La segunda expresión del derecho a la esperanza la exponemos con unos fragmentos del escritor uruguayo Eduardo Galeano. Él acostumbra decir que el derecho a soñar no figura entre los treinta derechos humanos que las Naciones Unidas proclamaron en 1948. Y con su creativa imaginación nos pregunta qué sucedería si el mundo, que está patas arriba, se pusiera sobre sus pies. Las cosas cambiarían de raíz: "La gente trabajará para vivir, en lugar de vivir para trabajar; los economistas no llamarán nivel de vida al nivel de consumo, ni llamarán calidad de vida a la cantidad de cosas; los políticos no creerán que a los pobres les encanta comer promesas; el mundo ya no estará en guerra contra los pobres, sino contra la pobreza, y la industria militar no tendrá más remedio que declararse en quiebra por siempre jamás; la justicia y la libertad, hermanas siamesas, condenadas a vivir separadas, volverán a juntarse, bien pegaditas, espalda contra espalda; la Iglesia también dictará un undécimo mandamiento, que se la había olvidado al Señor: ‘Amarás a la naturaleza, de la que formas parte’". El sueño de Galeano, pues, tiene un carácter contracultural. No predice el futuro, sino que ve la realidad presente exenta de las miopías del orden predominante; hace oír la voz de la conciencia y la cordialidad con sus posibilidades y signos de vida nueva para ayudar al advenimiento de lo que se halla en condiciones de nacer.

★ ★ ★ ★

_CONSIGNA 1_
En el texto sobre el derecho a soñar, ¿qué undécimo mandamiento dictaría la Iglesia?
_CONSIGNA 2_
Retoma el texto sobre el derecho a soñar y prosíguelo a partir de su última oración.
Las entradas no guardan relación con el texto.

(Datos almacenados)
★ ★ ★ ★

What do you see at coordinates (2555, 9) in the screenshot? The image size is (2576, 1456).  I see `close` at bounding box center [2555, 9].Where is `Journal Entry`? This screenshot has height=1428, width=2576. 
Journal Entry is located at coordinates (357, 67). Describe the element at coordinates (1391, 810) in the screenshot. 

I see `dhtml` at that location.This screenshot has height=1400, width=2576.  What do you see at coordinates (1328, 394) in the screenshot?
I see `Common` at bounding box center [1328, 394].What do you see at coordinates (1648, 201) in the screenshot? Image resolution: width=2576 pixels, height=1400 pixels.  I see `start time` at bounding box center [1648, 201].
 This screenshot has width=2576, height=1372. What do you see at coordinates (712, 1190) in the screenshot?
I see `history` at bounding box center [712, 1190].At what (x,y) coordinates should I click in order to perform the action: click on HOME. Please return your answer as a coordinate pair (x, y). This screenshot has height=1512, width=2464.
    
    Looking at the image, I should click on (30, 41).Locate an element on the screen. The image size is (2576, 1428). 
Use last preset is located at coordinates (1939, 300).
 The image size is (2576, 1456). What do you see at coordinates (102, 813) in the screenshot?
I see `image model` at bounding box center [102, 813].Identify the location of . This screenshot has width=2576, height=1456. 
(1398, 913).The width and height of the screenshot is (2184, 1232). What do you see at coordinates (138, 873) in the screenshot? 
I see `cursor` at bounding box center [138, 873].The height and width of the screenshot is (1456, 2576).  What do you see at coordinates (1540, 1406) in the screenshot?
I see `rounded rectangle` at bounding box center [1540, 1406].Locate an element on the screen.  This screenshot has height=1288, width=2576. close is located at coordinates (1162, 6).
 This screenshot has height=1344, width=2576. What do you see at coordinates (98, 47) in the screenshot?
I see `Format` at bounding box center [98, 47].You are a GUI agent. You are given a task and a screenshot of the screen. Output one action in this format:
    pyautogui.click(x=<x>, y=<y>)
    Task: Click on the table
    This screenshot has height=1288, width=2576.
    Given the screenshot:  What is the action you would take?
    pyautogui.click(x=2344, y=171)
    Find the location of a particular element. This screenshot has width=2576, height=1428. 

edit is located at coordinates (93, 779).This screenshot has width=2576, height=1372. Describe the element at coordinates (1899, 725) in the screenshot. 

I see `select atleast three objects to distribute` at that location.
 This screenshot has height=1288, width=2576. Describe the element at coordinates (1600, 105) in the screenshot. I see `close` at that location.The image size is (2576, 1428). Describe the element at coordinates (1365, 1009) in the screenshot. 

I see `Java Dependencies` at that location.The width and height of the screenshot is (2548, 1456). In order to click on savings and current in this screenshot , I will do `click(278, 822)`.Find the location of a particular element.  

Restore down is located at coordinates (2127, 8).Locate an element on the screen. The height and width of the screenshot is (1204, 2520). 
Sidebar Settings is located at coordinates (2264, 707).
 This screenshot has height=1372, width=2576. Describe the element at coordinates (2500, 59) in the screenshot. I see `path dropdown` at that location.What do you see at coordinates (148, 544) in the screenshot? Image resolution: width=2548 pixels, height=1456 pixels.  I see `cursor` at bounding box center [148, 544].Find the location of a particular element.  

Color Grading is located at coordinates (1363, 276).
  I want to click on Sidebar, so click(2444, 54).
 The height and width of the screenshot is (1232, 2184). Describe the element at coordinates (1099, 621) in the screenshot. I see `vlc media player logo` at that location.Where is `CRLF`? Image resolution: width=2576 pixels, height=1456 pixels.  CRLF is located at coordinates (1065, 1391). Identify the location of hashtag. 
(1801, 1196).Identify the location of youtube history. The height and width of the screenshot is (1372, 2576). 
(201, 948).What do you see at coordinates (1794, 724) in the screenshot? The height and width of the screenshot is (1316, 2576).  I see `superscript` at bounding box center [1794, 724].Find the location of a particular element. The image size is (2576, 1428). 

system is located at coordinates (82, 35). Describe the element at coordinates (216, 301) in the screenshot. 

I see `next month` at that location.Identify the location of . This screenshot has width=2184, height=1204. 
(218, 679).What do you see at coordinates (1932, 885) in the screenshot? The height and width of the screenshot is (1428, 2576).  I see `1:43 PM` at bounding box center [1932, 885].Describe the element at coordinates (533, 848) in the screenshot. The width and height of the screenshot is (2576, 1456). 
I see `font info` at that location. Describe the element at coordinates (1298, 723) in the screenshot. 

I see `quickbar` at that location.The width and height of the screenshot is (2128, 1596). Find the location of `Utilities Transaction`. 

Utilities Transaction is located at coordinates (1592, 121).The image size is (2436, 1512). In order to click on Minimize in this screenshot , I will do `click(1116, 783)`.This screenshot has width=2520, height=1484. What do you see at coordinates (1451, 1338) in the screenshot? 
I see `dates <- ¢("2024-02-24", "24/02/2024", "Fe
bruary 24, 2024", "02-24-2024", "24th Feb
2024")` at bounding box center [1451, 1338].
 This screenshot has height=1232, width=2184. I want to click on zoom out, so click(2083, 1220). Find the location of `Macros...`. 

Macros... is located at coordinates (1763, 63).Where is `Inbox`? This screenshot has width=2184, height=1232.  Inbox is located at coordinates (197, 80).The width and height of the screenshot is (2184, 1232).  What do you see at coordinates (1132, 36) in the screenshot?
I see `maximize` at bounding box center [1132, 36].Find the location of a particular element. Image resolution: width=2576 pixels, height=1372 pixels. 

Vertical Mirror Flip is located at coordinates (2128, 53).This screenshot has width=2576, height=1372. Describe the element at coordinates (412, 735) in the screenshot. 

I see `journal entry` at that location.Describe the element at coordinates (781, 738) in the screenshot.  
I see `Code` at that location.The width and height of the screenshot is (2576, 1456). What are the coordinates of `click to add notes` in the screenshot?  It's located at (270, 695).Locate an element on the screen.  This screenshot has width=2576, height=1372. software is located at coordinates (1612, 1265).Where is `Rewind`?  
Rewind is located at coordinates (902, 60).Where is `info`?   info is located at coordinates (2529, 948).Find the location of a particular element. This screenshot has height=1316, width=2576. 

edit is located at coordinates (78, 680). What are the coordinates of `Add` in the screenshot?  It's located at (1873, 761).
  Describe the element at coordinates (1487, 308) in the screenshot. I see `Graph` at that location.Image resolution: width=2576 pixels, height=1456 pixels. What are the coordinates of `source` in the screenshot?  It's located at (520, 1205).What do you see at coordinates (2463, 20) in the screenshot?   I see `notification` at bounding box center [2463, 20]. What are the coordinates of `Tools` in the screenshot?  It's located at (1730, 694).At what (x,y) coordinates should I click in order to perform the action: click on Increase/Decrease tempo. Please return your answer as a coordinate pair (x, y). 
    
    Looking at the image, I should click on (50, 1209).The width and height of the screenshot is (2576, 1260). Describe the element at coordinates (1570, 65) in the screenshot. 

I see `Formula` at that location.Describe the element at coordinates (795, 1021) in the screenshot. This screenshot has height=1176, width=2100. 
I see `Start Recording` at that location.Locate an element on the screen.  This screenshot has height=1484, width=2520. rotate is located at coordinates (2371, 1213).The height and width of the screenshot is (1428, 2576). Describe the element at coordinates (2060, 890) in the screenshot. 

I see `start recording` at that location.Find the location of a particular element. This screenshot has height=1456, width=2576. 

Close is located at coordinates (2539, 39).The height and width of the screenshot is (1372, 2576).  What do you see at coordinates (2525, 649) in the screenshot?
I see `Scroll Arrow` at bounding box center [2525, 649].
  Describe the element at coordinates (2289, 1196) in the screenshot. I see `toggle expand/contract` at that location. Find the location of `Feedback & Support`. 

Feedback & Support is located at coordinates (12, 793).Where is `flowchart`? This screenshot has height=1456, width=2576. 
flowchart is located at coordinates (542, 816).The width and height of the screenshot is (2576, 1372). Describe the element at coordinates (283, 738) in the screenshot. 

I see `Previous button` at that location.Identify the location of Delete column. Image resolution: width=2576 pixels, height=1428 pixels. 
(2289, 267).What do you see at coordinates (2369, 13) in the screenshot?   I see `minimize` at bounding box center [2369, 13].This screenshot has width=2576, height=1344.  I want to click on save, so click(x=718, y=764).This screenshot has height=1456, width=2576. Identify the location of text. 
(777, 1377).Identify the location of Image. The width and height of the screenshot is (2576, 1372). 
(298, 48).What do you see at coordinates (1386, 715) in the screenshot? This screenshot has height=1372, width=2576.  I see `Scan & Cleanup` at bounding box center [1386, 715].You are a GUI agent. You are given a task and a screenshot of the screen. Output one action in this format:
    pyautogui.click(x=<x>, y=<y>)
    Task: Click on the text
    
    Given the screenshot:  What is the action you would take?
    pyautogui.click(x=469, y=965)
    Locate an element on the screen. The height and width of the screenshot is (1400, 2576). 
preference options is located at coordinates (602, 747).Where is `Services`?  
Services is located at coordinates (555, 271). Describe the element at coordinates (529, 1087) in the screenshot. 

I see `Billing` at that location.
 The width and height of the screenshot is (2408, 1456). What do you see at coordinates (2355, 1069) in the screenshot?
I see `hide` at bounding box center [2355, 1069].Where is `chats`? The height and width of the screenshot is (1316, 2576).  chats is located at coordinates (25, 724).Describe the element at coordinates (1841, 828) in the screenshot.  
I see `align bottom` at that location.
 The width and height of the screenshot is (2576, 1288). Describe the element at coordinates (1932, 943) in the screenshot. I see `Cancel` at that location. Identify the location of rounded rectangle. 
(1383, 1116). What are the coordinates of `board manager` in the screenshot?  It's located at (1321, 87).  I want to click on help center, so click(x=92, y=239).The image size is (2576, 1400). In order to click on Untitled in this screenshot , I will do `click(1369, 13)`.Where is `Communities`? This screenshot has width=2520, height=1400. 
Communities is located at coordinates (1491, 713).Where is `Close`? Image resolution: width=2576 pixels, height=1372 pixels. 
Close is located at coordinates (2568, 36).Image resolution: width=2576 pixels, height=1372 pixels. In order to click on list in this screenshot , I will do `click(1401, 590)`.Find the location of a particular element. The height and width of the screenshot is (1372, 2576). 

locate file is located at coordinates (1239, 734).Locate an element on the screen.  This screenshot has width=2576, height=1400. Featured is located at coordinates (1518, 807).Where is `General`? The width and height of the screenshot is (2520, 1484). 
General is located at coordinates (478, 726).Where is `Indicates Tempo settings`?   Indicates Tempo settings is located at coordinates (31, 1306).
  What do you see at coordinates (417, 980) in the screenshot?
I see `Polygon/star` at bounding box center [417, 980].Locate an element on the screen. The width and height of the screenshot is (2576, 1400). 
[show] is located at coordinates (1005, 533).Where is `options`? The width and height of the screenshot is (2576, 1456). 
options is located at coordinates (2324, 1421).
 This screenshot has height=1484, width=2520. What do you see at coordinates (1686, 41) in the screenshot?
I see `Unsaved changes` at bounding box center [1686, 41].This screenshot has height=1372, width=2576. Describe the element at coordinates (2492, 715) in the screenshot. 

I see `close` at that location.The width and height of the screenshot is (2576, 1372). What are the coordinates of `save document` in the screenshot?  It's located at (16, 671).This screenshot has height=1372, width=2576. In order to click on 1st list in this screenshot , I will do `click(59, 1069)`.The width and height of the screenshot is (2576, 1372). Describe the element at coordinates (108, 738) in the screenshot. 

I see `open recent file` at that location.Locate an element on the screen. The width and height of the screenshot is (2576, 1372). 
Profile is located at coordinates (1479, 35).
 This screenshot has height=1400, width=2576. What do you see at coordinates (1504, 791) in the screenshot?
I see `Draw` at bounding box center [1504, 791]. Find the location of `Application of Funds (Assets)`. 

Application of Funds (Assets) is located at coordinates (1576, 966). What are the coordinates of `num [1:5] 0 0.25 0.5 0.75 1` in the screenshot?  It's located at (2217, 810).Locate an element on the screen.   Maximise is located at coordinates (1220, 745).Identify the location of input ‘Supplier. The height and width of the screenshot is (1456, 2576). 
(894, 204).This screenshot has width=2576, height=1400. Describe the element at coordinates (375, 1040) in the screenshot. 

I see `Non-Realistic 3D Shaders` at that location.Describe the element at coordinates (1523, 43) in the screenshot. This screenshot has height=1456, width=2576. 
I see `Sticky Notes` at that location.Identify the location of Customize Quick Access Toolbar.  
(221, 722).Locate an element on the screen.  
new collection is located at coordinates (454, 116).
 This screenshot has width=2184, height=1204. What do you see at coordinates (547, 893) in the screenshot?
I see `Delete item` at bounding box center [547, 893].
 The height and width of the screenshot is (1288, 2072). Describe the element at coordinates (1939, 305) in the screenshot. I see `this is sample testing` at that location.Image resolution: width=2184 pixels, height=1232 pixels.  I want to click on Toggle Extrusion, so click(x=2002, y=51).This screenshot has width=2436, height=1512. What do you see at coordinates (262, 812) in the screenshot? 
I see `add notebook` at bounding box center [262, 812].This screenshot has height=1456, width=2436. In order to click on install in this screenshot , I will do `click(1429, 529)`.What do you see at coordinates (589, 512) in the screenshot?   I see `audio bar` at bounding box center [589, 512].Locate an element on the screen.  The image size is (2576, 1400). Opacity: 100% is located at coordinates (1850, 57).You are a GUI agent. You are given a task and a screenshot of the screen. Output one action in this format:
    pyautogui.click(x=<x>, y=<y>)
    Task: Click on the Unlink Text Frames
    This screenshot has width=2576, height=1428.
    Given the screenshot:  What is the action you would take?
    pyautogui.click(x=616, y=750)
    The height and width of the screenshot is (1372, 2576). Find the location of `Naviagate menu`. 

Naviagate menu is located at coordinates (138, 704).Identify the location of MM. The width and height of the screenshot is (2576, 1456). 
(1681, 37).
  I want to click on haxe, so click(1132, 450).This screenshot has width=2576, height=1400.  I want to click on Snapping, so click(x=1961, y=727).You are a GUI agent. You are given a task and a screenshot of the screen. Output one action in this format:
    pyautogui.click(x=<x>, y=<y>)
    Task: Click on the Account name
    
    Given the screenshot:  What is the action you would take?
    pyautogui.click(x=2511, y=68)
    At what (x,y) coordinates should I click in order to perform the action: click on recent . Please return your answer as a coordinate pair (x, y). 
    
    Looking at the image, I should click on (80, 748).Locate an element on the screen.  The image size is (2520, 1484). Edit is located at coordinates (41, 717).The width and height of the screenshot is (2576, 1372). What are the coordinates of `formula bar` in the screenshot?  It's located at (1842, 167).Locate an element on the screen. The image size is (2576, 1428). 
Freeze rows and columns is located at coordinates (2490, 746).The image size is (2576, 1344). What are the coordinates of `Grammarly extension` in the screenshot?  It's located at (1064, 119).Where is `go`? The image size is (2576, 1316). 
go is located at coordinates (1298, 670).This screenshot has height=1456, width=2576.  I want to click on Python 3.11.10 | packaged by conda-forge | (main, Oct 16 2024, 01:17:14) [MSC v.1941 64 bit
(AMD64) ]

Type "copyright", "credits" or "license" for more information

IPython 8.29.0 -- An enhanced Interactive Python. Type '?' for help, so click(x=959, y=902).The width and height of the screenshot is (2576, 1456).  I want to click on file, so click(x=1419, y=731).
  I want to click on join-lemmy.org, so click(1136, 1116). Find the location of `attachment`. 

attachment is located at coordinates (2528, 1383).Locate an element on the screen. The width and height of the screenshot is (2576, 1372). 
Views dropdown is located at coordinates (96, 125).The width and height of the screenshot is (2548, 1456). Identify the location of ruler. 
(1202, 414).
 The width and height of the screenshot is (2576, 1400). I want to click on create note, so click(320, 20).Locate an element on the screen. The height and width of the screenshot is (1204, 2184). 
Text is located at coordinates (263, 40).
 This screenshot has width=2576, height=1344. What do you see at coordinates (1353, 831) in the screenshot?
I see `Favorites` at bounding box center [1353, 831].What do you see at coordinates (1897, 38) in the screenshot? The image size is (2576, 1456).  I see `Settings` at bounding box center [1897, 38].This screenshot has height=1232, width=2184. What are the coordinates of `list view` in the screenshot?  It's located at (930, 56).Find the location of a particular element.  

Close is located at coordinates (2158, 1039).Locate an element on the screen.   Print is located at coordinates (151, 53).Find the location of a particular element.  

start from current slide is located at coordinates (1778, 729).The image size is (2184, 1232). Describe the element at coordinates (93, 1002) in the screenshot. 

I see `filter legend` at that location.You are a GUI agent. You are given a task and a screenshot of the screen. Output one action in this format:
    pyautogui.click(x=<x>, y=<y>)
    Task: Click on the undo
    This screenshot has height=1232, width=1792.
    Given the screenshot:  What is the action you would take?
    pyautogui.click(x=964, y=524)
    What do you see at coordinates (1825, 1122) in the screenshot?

★ ★ ★ ★

_RESPUESTA DEL EJERCICIO 1_
"Amarás a la naturaleza, de la que formas parte".

_RESPUESTA DEL EJERCICIO 2_
Finalmente, el derecho a la esperanza se expresa en la recuperación de la utopía de los pobres. Ignacio Ellacuría hablaba de la deshumanización palpable que produce la civilización de la riqueza, al abandonar la tarea de construir el ser por el agitado y atosigante productivismo del tener, de la acumulación de capital, de poder, de honor y de la más cambiante gama de bienes consumibles. Para superar ese tipo de civilización y sus males, Ellacuría proponía provocar una conciencia colectiva de cambios sustanciales y crear modelos económicos, políticos y culturales que hagan posible una civilización del trabajo, esto es, una civilización que no esté en función del capital, sino de la persona; que pueda ser válida para todos los seres humanos porque posibilita la vida digna sin exclusión. Más específicamente, habla de "comenzar de nuevo" un orden histórico, que haga de la satisfacción universal de las necesidades básicas el principio del desarrollo, y del acrecentamiento de la solidaridad compartida el fundamento de la humanización.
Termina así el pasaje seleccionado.